The botched restoration of a church fresco by an elderly parishioner brought it international fame - and a fortune from tourists. Now, the town of Borja is at the centre of a fresh controversy.
The parish priest in charge of the church where the Ecce Homo draws hundreds of visitors each week was arrested on Friday for allegedly pocketing church funds of about €210,000 ($310,000).
Florencio Garces, 70, was detained by Guardia Civil on suspicion of misappropriating funds, of money laundering and sexual abuse.
The arrest has stirred emotion in a town that leapt into the public eye last year after elderly resident and local artist Celia Gimenez, 83, attempted to restore a 100-year-old fresco of Christ, with dire but highly amusing results.
Her amateur restoration efforts transformed the Ecce Homo - which means "Behold the Man" - into a laughing stock and the before and after images spread quickly across social networking sites.
The new icon, which quickly became known as "Ecce Mono" for its likeness to a monkey, brought an unlikely windfall for the town in Aragon and drew some 70,000 tourists within the first year, bringing much-needed custom for local businesses.
Church authorities began charging a €1 entrance fee to those wishing to view the painting, funds that were destined for a local charitable care home with 60 residents.
Garces was released without bail after appearing before an investigating magistrate in Tarazona on Sunday and an investigation opened into the alleged crimes. Five other people were arrested on related charges.
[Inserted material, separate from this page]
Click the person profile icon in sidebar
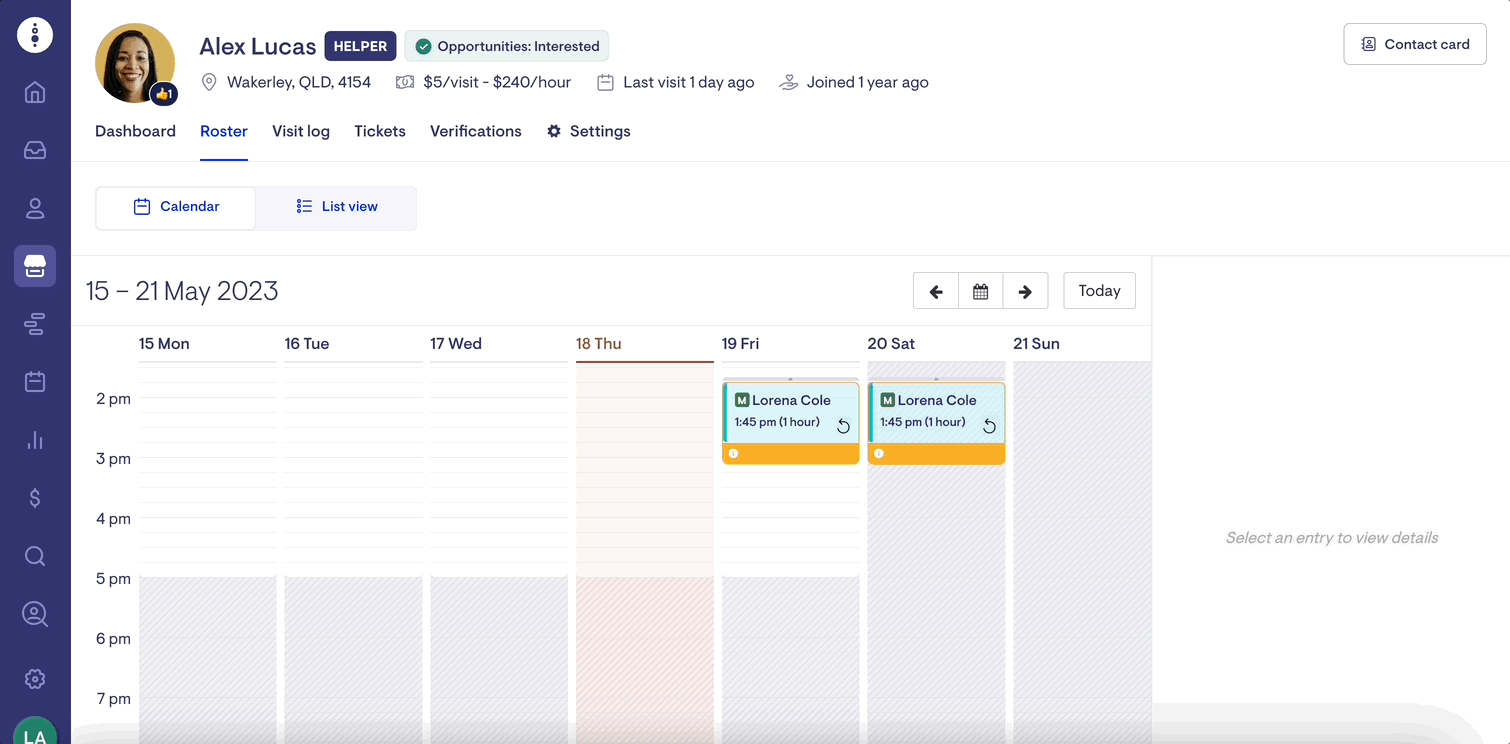 click(35, 208)
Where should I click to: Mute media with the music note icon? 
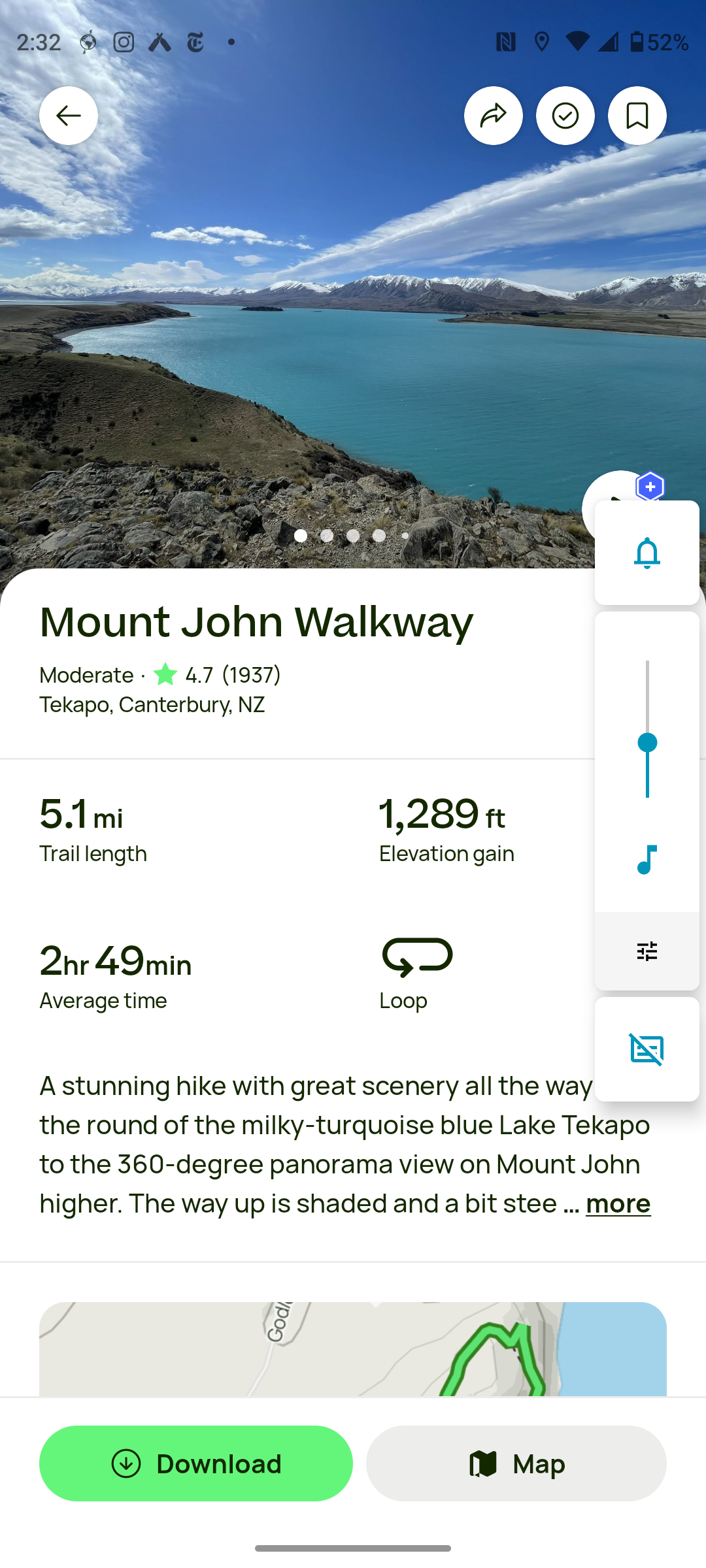pyautogui.click(x=647, y=859)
Police said they could not disclose whether the alleged crimes were directly connected to entrance fees collected at the Sanctuary of Mercy Church, the home of the disfigured fresco.
Residents of the town, which has a population of 5000, expressed shock at the allegations and defended their priest. Gimenez said: "We haven't been told the details of the allegations, but as far as I know he is a lovely man who has cared for this community for more than 20 years."